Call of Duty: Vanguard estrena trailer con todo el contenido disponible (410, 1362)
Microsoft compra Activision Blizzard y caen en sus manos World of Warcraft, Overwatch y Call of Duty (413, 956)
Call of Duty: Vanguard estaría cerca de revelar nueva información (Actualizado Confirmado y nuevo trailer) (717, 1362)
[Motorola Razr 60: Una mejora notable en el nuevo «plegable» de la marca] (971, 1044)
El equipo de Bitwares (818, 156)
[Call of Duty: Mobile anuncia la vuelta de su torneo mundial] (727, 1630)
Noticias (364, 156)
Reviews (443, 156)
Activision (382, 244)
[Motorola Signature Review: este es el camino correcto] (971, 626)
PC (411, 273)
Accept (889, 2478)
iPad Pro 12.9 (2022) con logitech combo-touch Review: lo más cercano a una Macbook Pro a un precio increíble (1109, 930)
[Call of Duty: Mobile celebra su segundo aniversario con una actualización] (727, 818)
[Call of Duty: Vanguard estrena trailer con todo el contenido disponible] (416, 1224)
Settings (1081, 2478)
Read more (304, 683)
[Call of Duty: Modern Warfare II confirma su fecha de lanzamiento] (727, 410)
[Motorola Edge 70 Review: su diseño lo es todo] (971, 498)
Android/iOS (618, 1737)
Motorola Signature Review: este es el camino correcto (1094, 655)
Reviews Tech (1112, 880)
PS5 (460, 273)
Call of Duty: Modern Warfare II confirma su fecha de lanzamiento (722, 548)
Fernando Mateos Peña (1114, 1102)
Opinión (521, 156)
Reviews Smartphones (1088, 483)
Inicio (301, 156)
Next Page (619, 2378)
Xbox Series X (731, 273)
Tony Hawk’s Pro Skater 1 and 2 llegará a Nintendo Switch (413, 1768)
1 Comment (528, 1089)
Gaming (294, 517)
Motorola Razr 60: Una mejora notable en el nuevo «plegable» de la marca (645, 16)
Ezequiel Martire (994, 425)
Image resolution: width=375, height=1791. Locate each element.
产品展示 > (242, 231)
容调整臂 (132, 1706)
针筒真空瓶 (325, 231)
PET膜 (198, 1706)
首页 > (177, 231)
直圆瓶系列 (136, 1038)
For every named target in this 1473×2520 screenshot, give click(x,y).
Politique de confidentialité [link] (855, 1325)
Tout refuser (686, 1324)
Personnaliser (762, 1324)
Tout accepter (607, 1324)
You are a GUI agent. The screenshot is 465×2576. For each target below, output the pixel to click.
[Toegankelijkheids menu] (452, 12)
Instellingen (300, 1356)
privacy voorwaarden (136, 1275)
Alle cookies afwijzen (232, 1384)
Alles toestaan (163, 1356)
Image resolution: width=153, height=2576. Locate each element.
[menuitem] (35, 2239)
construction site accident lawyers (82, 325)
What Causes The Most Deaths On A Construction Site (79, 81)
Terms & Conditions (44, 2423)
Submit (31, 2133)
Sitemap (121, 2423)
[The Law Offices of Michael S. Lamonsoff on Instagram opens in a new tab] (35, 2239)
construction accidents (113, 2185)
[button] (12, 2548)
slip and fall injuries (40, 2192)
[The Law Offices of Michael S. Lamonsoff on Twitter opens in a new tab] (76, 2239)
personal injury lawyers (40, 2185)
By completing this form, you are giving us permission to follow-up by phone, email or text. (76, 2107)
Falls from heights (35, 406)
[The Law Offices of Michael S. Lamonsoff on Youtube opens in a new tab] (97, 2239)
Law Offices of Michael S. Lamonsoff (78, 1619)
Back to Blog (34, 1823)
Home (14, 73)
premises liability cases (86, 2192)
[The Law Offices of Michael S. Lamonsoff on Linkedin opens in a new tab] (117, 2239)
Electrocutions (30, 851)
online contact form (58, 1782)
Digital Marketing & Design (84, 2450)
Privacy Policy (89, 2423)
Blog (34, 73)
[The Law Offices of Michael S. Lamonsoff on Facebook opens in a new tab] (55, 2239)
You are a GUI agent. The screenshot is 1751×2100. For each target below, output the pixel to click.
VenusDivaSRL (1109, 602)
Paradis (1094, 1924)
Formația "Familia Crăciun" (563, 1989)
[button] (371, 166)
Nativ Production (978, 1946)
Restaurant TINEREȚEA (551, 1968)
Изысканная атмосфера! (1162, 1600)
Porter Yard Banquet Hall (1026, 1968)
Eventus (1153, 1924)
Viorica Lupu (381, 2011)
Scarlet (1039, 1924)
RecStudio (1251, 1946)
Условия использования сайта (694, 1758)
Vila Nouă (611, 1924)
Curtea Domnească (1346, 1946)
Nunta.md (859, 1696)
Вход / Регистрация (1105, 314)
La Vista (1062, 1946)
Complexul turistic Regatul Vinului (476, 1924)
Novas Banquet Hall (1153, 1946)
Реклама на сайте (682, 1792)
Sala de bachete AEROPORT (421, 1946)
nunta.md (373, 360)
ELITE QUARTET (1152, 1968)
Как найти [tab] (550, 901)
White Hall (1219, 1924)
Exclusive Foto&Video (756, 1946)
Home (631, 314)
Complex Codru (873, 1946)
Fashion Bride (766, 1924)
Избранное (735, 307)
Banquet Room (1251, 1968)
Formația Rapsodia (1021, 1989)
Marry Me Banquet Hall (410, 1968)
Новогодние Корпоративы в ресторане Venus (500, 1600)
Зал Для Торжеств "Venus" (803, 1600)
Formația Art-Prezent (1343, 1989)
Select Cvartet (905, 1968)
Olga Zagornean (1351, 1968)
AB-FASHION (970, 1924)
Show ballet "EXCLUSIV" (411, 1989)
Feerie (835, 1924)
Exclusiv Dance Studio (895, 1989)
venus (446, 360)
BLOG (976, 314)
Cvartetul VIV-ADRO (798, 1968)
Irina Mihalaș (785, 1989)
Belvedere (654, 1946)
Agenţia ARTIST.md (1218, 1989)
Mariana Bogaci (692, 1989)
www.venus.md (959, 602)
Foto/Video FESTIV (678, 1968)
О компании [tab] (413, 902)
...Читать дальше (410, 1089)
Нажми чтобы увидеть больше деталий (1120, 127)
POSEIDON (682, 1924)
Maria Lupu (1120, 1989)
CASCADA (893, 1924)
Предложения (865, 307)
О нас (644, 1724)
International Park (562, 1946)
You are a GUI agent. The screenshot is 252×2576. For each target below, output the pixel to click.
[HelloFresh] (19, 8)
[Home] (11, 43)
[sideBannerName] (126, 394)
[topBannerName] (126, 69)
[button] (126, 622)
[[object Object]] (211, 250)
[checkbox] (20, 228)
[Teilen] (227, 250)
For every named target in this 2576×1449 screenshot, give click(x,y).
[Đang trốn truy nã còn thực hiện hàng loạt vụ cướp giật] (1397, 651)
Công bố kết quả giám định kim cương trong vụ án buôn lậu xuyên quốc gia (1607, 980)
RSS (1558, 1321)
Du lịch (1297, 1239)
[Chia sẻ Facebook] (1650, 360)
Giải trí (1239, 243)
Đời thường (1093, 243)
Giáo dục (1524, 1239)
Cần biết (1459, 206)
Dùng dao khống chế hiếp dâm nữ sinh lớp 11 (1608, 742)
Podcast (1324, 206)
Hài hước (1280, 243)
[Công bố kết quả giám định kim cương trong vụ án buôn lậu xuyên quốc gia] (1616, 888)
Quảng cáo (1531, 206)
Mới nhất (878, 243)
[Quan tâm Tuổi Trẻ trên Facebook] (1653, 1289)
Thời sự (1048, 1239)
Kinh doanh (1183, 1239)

THE PROBLEM:
Give back the complete data exactly as supplied.

FINISHED TASK:
Call of Duty: Vanguard estrena trailer con todo el contenido disponible (410, 1362)
Microsoft compra Activision Blizzard y caen en sus manos World of Warcraft, Overwatch y Call of Duty (413, 956)
Call of Duty: Vanguard estaría cerca de revelar nueva información (Actualizado Confirmado y nuevo trailer) (717, 1362)
[Motorola Razr 60: Una mejora notable en el nuevo «plegable» de la marca] (971, 1044)
El equipo de Bitwares (818, 156)
[Call of Duty: Mobile anuncia la vuelta de su torneo mundial] (727, 1630)
Noticias (364, 156)
Reviews (443, 156)
Activision (382, 244)
[Motorola Signature Review: este es el camino correcto] (971, 626)
PC (411, 273)
Accept (889, 2478)
iPad Pro 12.9 (2022) con logitech combo-touch Review: lo más cercano a una Macbook Pro a un precio increíble (1109, 930)
[Call of Duty: Mobile celebra su segundo aniversario con una actualización] (727, 818)
[Call of Duty: Vanguard estrena trailer con todo el contenido disponible] (416, 1224)
Settings (1081, 2478)
Read more (304, 683)
[Call of Duty: Modern Warfare II confirma su fecha de lanzamiento] (727, 410)
[Motorola Edge 70 Review: su diseño lo es todo] (971, 498)
Android/iOS (618, 1737)
Motorola Signature Review: este es el camino correcto (1094, 655)
Reviews Tech (1112, 880)
PS5 (460, 273)
Call of Duty: Modern Warfare II confirma su fecha de lanzamiento (722, 548)
Fernando Mateos Peña (1114, 1102)
Opinión (521, 156)
Reviews Smartphones (1088, 483)
Inicio (301, 156)
Next Page (619, 2378)
Xbox Series X (731, 273)
Tony Hawk’s Pro Skater 1 and 2 llegará a Nintendo Switch (413, 1768)
1 Comment (528, 1089)
Gaming (294, 517)
Motorola Razr 60: Una mejora notable en el nuevo «plegable» de la marca (645, 16)
Ezequiel Martire (994, 425)
Image resolution: width=375, height=1791. Locate each element.
产品展示 > (242, 231)
容调整臂 (132, 1706)
针筒真空瓶 (325, 231)
PET膜 (198, 1706)
首页 > (177, 231)
直圆瓶系列 (136, 1038)
For every named target in this 1473×2520 screenshot, give click(x,y).
Politique de confidentialité [link] (855, 1325)
Tout refuser (686, 1324)
Personnaliser (762, 1324)
Tout accepter (607, 1324)
You are a GUI agent. The screenshot is 465×2576. For each target below, output the pixel to click.
[Toegankelijkheids menu] (452, 12)
Instellingen (300, 1356)
privacy voorwaarden (136, 1275)
Alle cookies afwijzen (232, 1384)
Alles toestaan (163, 1356)
Image resolution: width=153, height=2576. Locate each element.
[menuitem] (35, 2239)
construction site accident lawyers (82, 325)
What Causes The Most Deaths On A Construction Site (79, 81)
Terms & Conditions (44, 2423)
Submit (31, 2133)
Sitemap (121, 2423)
[The Law Offices of Michael S. Lamonsoff on Instagram opens in a new tab] (35, 2239)
construction accidents (113, 2185)
[button] (12, 2548)
slip and fall injuries (40, 2192)
[The Law Offices of Michael S. Lamonsoff on Twitter opens in a new tab] (76, 2239)
personal injury lawyers (40, 2185)
By completing this form, you are giving us permission to follow-up by phone, email or text. (76, 2107)
Falls from heights (35, 406)
[The Law Offices of Michael S. Lamonsoff on Youtube opens in a new tab] (97, 2239)
Law Offices of Michael S. Lamonsoff (78, 1619)
Back to Blog (34, 1823)
Home (14, 73)
premises liability cases (86, 2192)
[The Law Offices of Michael S. Lamonsoff on Linkedin opens in a new tab] (117, 2239)
Electrocutions (30, 851)
online contact form (58, 1782)
Digital Marketing & Design (84, 2450)
Privacy Policy (89, 2423)
Blog (34, 73)
[The Law Offices of Michael S. Lamonsoff on Facebook opens in a new tab] (55, 2239)
You are a GUI agent. The screenshot is 1751×2100. For each target below, output the pixel to click.
VenusDivaSRL (1109, 602)
Paradis (1094, 1924)
Formația "Familia Crăciun" (563, 1989)
[button] (371, 166)
Nativ Production (978, 1946)
Restaurant TINEREȚEA (551, 1968)
Изысканная атмосфера! (1162, 1600)
Porter Yard Banquet Hall (1026, 1968)
Eventus (1153, 1924)
Viorica Lupu (381, 2011)
Scarlet (1039, 1924)
RecStudio (1251, 1946)
Условия использования сайта (694, 1758)
Vila Nouă (611, 1924)
Curtea Domnească (1346, 1946)
Nunta.md (859, 1696)
Вход / Регистрация (1105, 314)
La Vista (1062, 1946)
Complexul turistic Regatul Vinului (476, 1924)
Novas Banquet Hall (1153, 1946)
Реклама на сайте (682, 1792)
Sala de bachete AEROPORT (421, 1946)
nunta.md (373, 360)
ELITE QUARTET (1152, 1968)
Как найти [tab] (550, 901)
White Hall (1219, 1924)
Exclusive Foto&Video (756, 1946)
Home (631, 314)
Complex Codru (873, 1946)
Fashion Bride (766, 1924)
Избранное (735, 307)
Banquet Room (1251, 1968)
Formația Rapsodia (1021, 1989)
Marry Me Banquet Hall (410, 1968)
Новогодние Корпоративы в ресторане Venus (500, 1600)
Зал Для Торжеств "Venus" (803, 1600)
Formația Art-Prezent (1343, 1989)
Select Cvartet (905, 1968)
Olga Zagornean (1351, 1968)
AB-FASHION (970, 1924)
Show ballet "EXCLUSIV" (411, 1989)
Feerie (835, 1924)
Exclusiv Dance Studio (895, 1989)
venus (446, 360)
BLOG (976, 314)
Cvartetul VIV-ADRO (798, 1968)
Irina Mihalaș (785, 1989)
Belvedere (654, 1946)
Agenţia ARTIST.md (1218, 1989)
Mariana Bogaci (692, 1989)
www.venus.md (959, 602)
Foto/Video FESTIV (678, 1968)
О компании [tab] (413, 902)
...Читать дальше (410, 1089)
Нажми чтобы увидеть больше деталий (1120, 127)
POSEIDON (682, 1924)
Maria Lupu (1120, 1989)
CASCADA (893, 1924)
Предложения (865, 307)
О нас (644, 1724)
International Park (562, 1946)
You are a GUI agent. The screenshot is 252×2576. For each target below, output the pixel to click.
[HelloFresh] (19, 8)
[Home] (11, 43)
[sideBannerName] (126, 394)
[topBannerName] (126, 69)
[button] (126, 622)
[[object Object]] (211, 250)
[checkbox] (20, 228)
[Teilen] (227, 250)
For every named target in this 2576×1449 screenshot, give click(x,y).
[Đang trốn truy nã còn thực hiện hàng loạt vụ cướp giật] (1397, 651)
Công bố kết quả giám định kim cương trong vụ án buôn lậu xuyên quốc gia (1607, 980)
RSS (1558, 1321)
Du lịch (1297, 1239)
[Chia sẻ Facebook] (1650, 360)
Giải trí (1239, 243)
Đời thường (1093, 243)
Giáo dục (1524, 1239)
Cần biết (1459, 206)
Dùng dao khống chế hiếp dâm nữ sinh lớp 11 (1608, 742)
Podcast (1324, 206)
Hài hước (1280, 243)
[Công bố kết quả giám định kim cương trong vụ án buôn lậu xuyên quốc gia] (1616, 888)
Quảng cáo (1531, 206)
Mới nhất (878, 243)
[Quan tâm Tuổi Trẻ trên Facebook] (1653, 1289)
Thời sự (1048, 1239)
Kinh doanh (1183, 1239)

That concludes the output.